Let ither anglers choose their ain,
And ither waters tak’ the
lead
O’ Hieland streams we covet
nane,
But gie to us the bonny Tweed;
And gie to us the cheerfu’
burn,
That steals into its valley fair,
The streamlets that, at ilka turn,
Sae saftly meet and mingle there.
He kept his promise, given in the following verse:
And I, when to breathe is a labour,
and joy
Forgets me, and life is no longer
the boy,
On the labouring staff, and the
tremorous knee,
Will wander, bright river, to thee!
Life is always “the boy” when one is beside the Tweed. Times change, and we change, for the worse. But the river changes little. Still he courses through the keen and narrow rocks beneath the bridge of Yair.

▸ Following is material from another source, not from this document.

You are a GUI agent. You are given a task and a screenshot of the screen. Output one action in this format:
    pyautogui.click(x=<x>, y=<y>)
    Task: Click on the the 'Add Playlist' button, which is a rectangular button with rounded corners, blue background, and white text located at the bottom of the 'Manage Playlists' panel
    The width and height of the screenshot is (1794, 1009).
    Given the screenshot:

From Yair, which hills so closely
bind,
Scarce can the Tweed his passage
find,
Though much he fret, and chafe,
and toil,
Till all his eddying currents boil.
Still the water loiters by the long boat-pool of Yair, as though loath to leave the drooping boughs of the elms. Still it courses with a deep eddy through the Elm Wheel, and ripples under Fernilea, where the author of the “Flowers of the Forest” lived in that now mouldering and roofless hall, with the peaked turrets. Still Neidpath is fair, Neidpath of the unhappy maid, and still we mark the tiny burn at Ashiesteil, how in November,
Murmuring hoarse, and frequent seen,
Through bush and briar, no longer
green,
An angry brook, it sweeps the glade,
Brawls over rock and wild cascade,
And foaming brown, with doubled
speed,
Hurries its waters to the Tweed.
Still the old tower of Elibank is black and strong in ruin; Elibank, the home of that Muckle Mou’d Meg, who made Harden after all a better bride than he would have found in the hanging ash-tree of her father. These are unaltered, mainly, since Scott saw them last, and little altered is the homely house of Ashiesteil, where he had been so happy. And we, too, feel but little change among those scenes of long ago, those best-beloved haunts of boyhood, where we have had so many good days and bad, days of rising trout and success; days of failure, and even of half-drowning.